▸Example Countly call (the "before")
import ly.count.android.sdk.Countly
import ly.count.android.sdk.CountlyConfig
val config = CountlyConfig(application, "YOUR_APP_KEY", "https://your-countly-server.com")
.setLoggingEnabled(true)
.setIdMode(DeviceIdType.OPEN_UDID)
Countly.sharedInstance().init(config)
Countly.sharedInstance().events().recordEvent(
"purchase",
mapOf("user_id" to userId, "value" to price, "currency" to "USD"),
1
)
Most analytics SDKs back the unsent event queue with SQLite or UserDefaults / SharedPreferences — so a phone that's been confiscated, jailbroken, or restored from backup still contains analytics state. Respectlytics's queue is RAM-only, flushed on a 30-second timer; unsent events on force-quit are lost by design, in exchange for zero on-device forensic surface.
☑Remove Countly cleanly
-
1
Remove the Countly SDK from your build (
Countly/ly.count.android:sdk/countly-sdk-react-native-bridge/countly_flutter) -
2
Remove
Countly.sharedInstance().start(with:)initialisation andrecordEvent(...)call sites -
3
Decide whether you'll keep the Countly server running for other apps, or decommission it as part of the migration
-
4
If you used Countly's crash reporting alongside analytics, plan a separate crash-reporter migration (Sentry / Crashlytics / Bugsnag)
⇋Countly vs Respectlytics — ram-only event queue
| Countly | Respectlytics | |
|---|---|---|
| Event queue persistence | SQLite / UserDefaults / SharedPreferences | In-memory ring buffer |
| Disk usage for analytics | 0.5–10 MB typical | 0 bytes |
| Forensic data on jailbroken / rooted devices | Persistent identifiers + queued events | None |
| Survives force-quit before flush | Yes | No (events lost — by design) |
❓Frequently asked questions
Doesn't this reduce data quality?
Marginally — typical force-quit-before-flush event loss is 0.5–2% depending on platform. For aggregate metrics (funnel rates, feature adoption, release deltas) this is invisible. For per-event reconciliation it would be a problem, but per-event reconciliation isn't a use case Respectlytics supports.

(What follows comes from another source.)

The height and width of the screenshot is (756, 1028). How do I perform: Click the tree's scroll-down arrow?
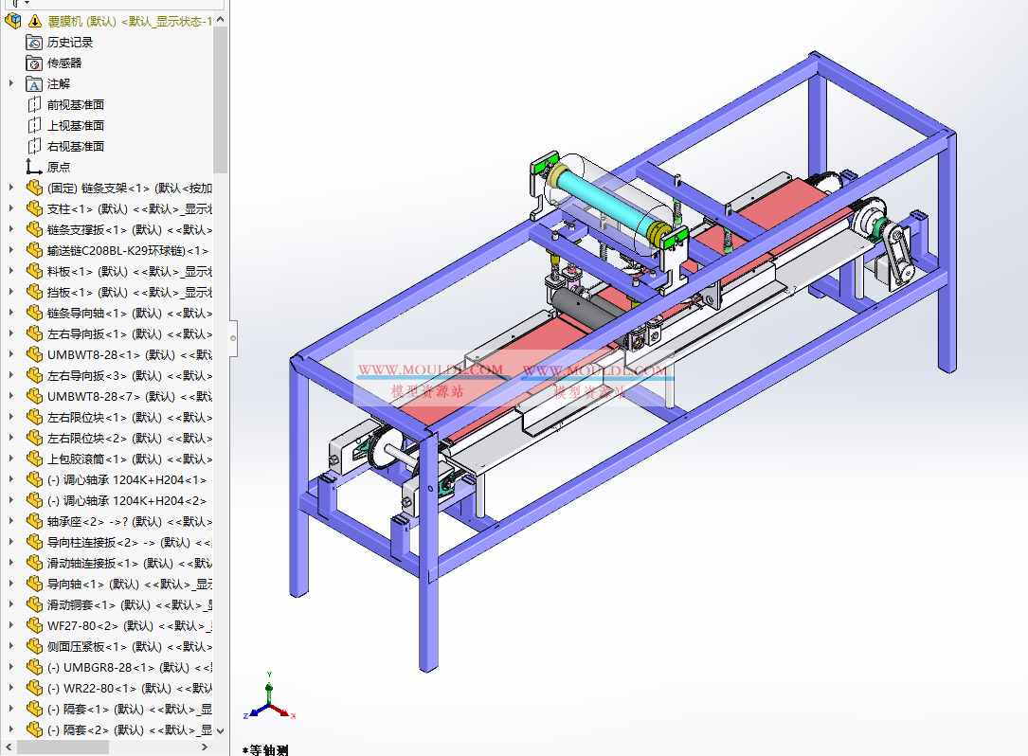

What's the actual flush cadence?
30 seconds by default, plus a flush on applicationDidEnterBackground (iOS) / onPause (Android). Most events reach the network within seconds of being fired.
Is this safe for crash analytics?
Crash analytics is a separate concern — use Sentry, Crashlytics, or Bugsnag (with their own crash-aware queues). Respectlytics is product analytics; crash data has different recoverability requirements and lives in different tools.
Why is this a privacy feature?
Devices that are jailbroken, rooted, restored from backup, or forensically imaged routinely surface analytics artifacts — distinct_ids, queued events, user properties — that survive uninstall in some cases. RAM-only storage moves the dump-recovery surface to zero.